Bringing in Mike McDaniel as the Miami Dolphins’ new head coach this offseason was a 180-degree turnaround from the personality of his predecessor, Brian Flores.

McDaniel is incorporating a players’ coach approach that counters the disciplinarian, Belichickean style Flores deployed.

Time will tell if it leads to the franchise taking the next step in reaching the playoffs for the first time since the 2016 season and maybe winning a postseason game for the first time since the 2000 season. After all, Flores did seem to get the most out of his teams, leading the Dolphins to back-to-back winning seasons and, before that, squeezing five wins out of a 2019 roster designed to tank — although maybe he and the franchise weren’t on the same page there. That’s a topic for another day.

McDaniel has come into his first head coaching gig with a clear intent to empower players and instill confidence in them. Nowhere is that more evident than in the approach he has incorporated with quarterback Tua Tagovailoa.

Everything McDaniel, his coaching staff and players have said publicly about Tagovailoa throughout the offseason has been ultra-positive. Offensive coordinator Frank Smith and quarterbacks coach Darrell Bevell have followed suit with McDaniel, stating they feel Tagovailoa can make all the throws required of him. The biggest outside criticism of Tagovailoa, of course, is that his arm strength limits his ability to throw downfield and squeeze intermediate sideline passes into tight windows.

The Dolphins’ prized offseason acquisition, star wide receiver Tyreek Hill, has led the player charge in fulfilling McDaniel’s wishes of backing up Tagovailoa. Hill has deemed Tagovailoa’s passes pretty, and has gone as far as calling him a more accurate passer than his previous quarterback in Kansas City, Patrick Mahomes, who has maybe been the best in the game in the time they played together.

Hill made those comments that drew a lot of national media backlash on his new podcast that he unveiled this offseason. His voice on this new outlet for him is representative of McDaniel’s first message to Hill upon his arrival in Miami: “Just be you.”

_GIVEN TASK_: Write out the entire article on Mike McDaniel and Tua Tagovailoa word for word. The lines that follow have no connection to the article above.

_GIVEN MATERIAL_:

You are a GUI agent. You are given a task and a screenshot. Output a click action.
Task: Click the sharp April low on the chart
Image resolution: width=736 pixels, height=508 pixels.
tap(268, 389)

_RESULT OF THIS EXERCISE_:
Bringing in Mike McDaniel as the Miami Dolphins’ new head coach this offseason was a 180-degree turnaround from the personality of his predecessor, Brian Flores.

McDaniel is incorporating a players’ coach approach that counters the disciplinarian, Belichickean style Flores deployed.

Time will tell if it leads to the franchise taking the next step in reaching the playoffs for the first time since the 2016 season and maybe winning a postseason game for the first time since the 2000 season. After all, Flores did seem to get the most out of his teams, leading the Dolphins to back-to-back winning seasons and, before that, squeezing five wins out of a 2019 roster designed to tank — although maybe he and the franchise weren’t on the same page there. That’s a topic for another day.

McDaniel has come into his first head coaching gig with a clear intent to empower players and instill confidence in them. Nowhere is that more evident than in the approach he has incorporated with quarterback Tua Tagovailoa.

Everything McDaniel, his coaching staff and players have said publicly about Tagovailoa throughout the offseason has been ultra-positive. Offensive coordinator Frank Smith and quarterbacks coach Darrell Bevell have followed suit with McDaniel, stating they feel Tagovailoa can make all the throws required of him. The biggest outside criticism of Tagovailoa, of course, is that his arm strength limits his ability to throw downfield and squeeze intermediate sideline passes into tight windows.

The Dolphins’ prized offseason acquisition, star wide receiver Tyreek Hill, has led the player charge in fulfilling McDaniel’s wishes of backing up Tagovailoa. Hill has deemed Tagovailoa’s passes pretty, and has gone as far as calling him a more accurate passer than his previous quarterback in Kansas City, Patrick Mahomes, who has maybe been the best in the game in the time they played together.

Hill made those comments that drew a lot of national media backlash on his new podcast that he unveiled this offseason. His voice on this new outlet for him is representative of McDaniel’s first message to Hill upon his arrival in Miami: “Just be you.”